Directives ▸
(1) In the qspinlock thread excerpt, why is fetch_or being replaced with an xchg8 followed by a load? Answer in one to three sentences.
(2) Could you continue the qspinlock thread excerpt from the point where it stops?

On Thu, Sep 27, 2018 at 09:17:47AM +0200, Peter Zijlstra wrote:
> On Wed, Sep 26, 2018 at 10:52:08PM +0200, Andrea Parri wrote:
> > On Wed, Sep 26, 2018 at 01:01:20PM +0200, Peter Zijlstra wrote:
> > > On x86 we cannot do fetch_or with a single instruction and end up
> > > using a cmpxchg loop, this reduces determinism. Replace the fetch_or
> > > with a very tricky composite xchg8 + load.
> > > 
> > > The basic idea is that we use xchg8 to test-and-set the pending bit
> > > (when it is a byte) and then a load to fetch the whole word. Using
> > > two instructions of course opens a window we previously did not have.
> > > In particular the ordering between pending and tail is of interrest,
> > > because that is where the split happens.
> > > 
> > > The claim is that if we order them, it all works out just fine. There
> > > are two specific cases where the pending,tail state changes:
> > > 
> > >  - when the 3rd lock(er) comes in and finds pending set, it'll queue
> > >    and set tail; since we set tail while pending is set, the ordering
> > >    is split is not important (and not fundamentally different form
> > >    fetch_or). [*]
> > > 
> > >  - when the last queued lock holder acquires the lock (uncontended),
> > >    we clear the tail and set the lock byte. By first setting the
> > >    pending bit this cmpxchg will fail and the later load must then
> > >    see the remaining tail.
> > > 
> > > Another interesting scenario is where there are only 2 threads:
> > > 
> > > 	lock := (0,0,0)
> > > 
> > > 	CPU 0			CPU 1
> > > 
> > > 	lock()			lock()
> > > 	  trylock(-> 0,0,1)       trylock() /* fail */
> > > 	    return;               xchg_relaxed(pending, 1) (-> 0,1,1)
> > > 				  mb()
> > > 				  val = smp_load_acquire(*lock);
> > > 
> > > Where, without the mb() the load would've been allowed to return 0 for
> > > the locked byte.

Excerpted records ▸
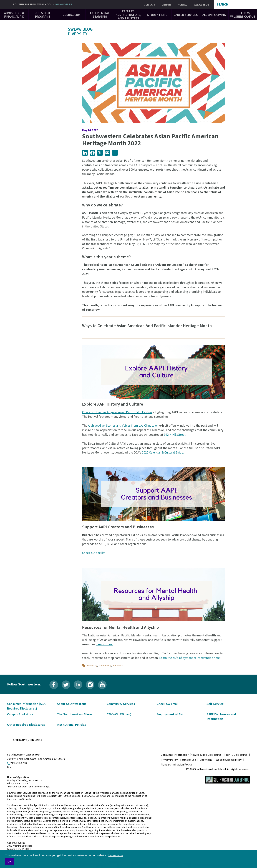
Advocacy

==

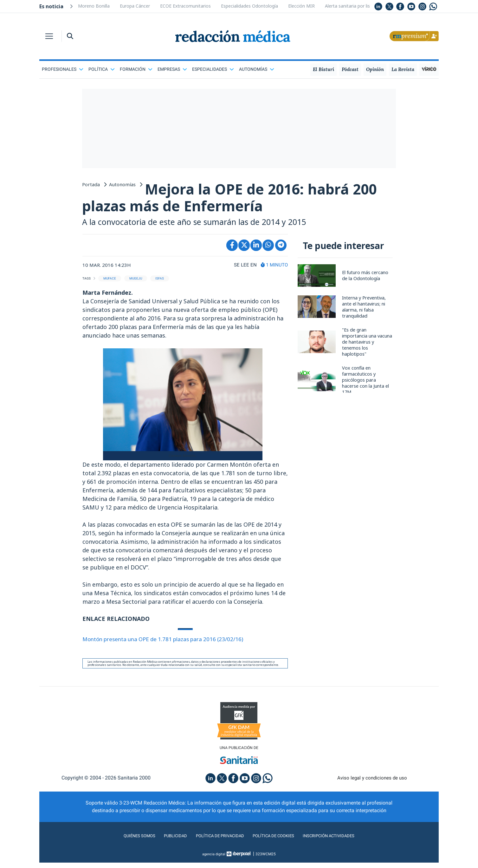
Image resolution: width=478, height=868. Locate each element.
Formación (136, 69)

Expected responses ▸
(1) On x86, fetch_or cannot be done with a single instruction. It ends up as a cmpxchg loop, which reduces determinism. The replacement uses xchg8 to test-and-set the pending bit, when it is a byte, and then a load to fetch the whole word.

(2)
> > 
> > If this were true, we would have a violation of "coherence":
> 
> The thing is, this is mixed size, see:

The accesses to ->val are not, and those certainly have to meet the
"coherence" constraint (no matter the store to ->pending).


> 
>   https://www.cl.cam.ac.uk/~pes20/popl17/mixed-size.pdf
> 
> If I remember things correctly (I've not reread that paper recently) it
> is allowed for:
> 
> 	old = xchg(pending,1);
> 	val = smp_load_acquire(*lock);
> 
> to be re-ordered like:
> 
> 	val = smp_load_acquire(*lock);
> 	old = xchg(pending, 1);
> 
> with the exception that it will fwd the pending byte into the later
> load, so we get:
> 
> 	val = (val & _Q_PENDING_MASK) | (old << _Q_PENDING_OFFSET);
> 
> for 'free'.
> 
> LKMM in particular does _NOT_ deal with mixed sized atomics _at_all_.

True, but it is nothing conceptually new to deal with: there're Cat
models that handle mixed-size accesses, just give it time.

  Andrea


> 
> With the addition of smp_mb__after_atomic(), we disallow the load to be
> done prior to the xchg(). It might still fwd the more recent pending
> byte from its store buffer, but at least the other bytes must not be
> earlier.